Required work —
#1 Answer these questions about the passage on livestock pain management.
(a) For what condition was Banamine Transdermal approved, and in what year did it gain FDA approval?
(b) Which indicator of stress in the blood can disappear too rapidly to measure consistently?
(c) What does the pressure mat measure?
#2 Repeat word for word a part of the passage on livestock pain management. Begin at the words "The National Pork" and stop after "as piglet castration.".

Selected text —
++++++++++
Dr. Chris Hansen, Atchison Animal Clinic: “…everyone wants to use it but we need to have the research done so that we use it correctly.”

Now that research is being done. The FDA has joined industry leaders in studying new options for livestock pain management, but approval any drugs used for livestock usually requires proof of pain and subsequent easing of pain with the medication’s use. Banamine Transdermal, the medication approved for foot rot, a painful condition in cattle, gained FDA approval in 2017, becoming the first officially approved painkiller in the U.S. for a food animal.

Kansas State University participated in the research that helped gain that approval. The team is trying to pinpoint how to prove when an animal is in pain.

Hans Coetzee, Kansas State University: “Obviously, it’s difficult to assess pain in animal cause they can’t talk and tell us how much pain they’re in. So we have to rely on biomarkers of either behavior or the physiology of the animal… It’s been difficult for us to try to assess behavioral changes objectively and to try to come up with a scoring system.”

Research teams look for indicators of stress in the blood, such as cortisol, but it can disappear too rapidly to consistently measure. A second indicator of pain is skin temperature. Pain prompts a fight-or-flight response, which means blood is pulled toward the body’s core. This Kansas State University thermal imaging video of a steer as it is being castrated illustrates the instant change in skin temperature.

Some early work is also being done with facial recognition in hogs and other species. A program looks for changes in expression that might hint at an animal’s suffering.

Another test that shows promise uses a pressure mat to measure changes in an animal’s stride length and weight placement.

Hans Coetzee, Kansas State University: “So looking at the way the animals change the distribution of weight on feet has actually been something we can measure quite accurately.”

The National Pork Board is working with these university researchers and the FDA to pave the way for a pain medication for hogs, in particular. This may become particularly important considering a few other nations have banned practices such as piglet castration.

Sherrie Web, American Association of Swine Veterinarians: “Castration of pigs is a global conversation, not only here in the U.S. but there’s a lot of discussion in the E.U., Australia, and in New Zealand.”
++++++++++
Excerpted data —
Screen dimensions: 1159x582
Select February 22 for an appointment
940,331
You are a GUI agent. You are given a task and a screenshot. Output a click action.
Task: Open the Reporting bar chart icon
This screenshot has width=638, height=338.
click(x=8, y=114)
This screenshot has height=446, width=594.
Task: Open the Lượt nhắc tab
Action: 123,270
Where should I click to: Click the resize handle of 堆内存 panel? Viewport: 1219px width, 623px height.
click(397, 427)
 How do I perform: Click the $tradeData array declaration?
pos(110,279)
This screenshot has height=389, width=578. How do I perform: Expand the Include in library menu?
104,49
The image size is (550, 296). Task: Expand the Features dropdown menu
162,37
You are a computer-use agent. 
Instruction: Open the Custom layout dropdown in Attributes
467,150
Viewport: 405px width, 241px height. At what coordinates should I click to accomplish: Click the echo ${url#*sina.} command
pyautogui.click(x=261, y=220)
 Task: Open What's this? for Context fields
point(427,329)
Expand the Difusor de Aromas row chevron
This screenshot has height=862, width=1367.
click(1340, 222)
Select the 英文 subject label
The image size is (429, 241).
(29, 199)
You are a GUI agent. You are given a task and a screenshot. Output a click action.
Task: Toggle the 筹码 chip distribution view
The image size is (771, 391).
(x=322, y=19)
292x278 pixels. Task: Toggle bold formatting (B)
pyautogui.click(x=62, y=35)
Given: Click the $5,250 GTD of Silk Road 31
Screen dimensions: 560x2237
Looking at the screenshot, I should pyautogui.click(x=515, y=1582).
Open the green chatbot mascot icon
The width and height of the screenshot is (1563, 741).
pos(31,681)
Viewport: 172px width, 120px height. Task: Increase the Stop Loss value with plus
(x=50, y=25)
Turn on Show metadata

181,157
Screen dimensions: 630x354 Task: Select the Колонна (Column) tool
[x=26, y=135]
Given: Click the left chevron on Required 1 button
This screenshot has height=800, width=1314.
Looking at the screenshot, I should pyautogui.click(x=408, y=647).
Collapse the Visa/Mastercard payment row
++++++++++
Numbered responses —
#1
(a) Foot rot; 2017.
(b) Cortisol.
(c) Changes in an animal's stride length and weight placement.

#2
The National Pork Board is working with these university researchers and the FDA to pave the way for a pain medication for hogs, in particular. This may become particularly important considering a few other nations have banned practices such as piglet castration.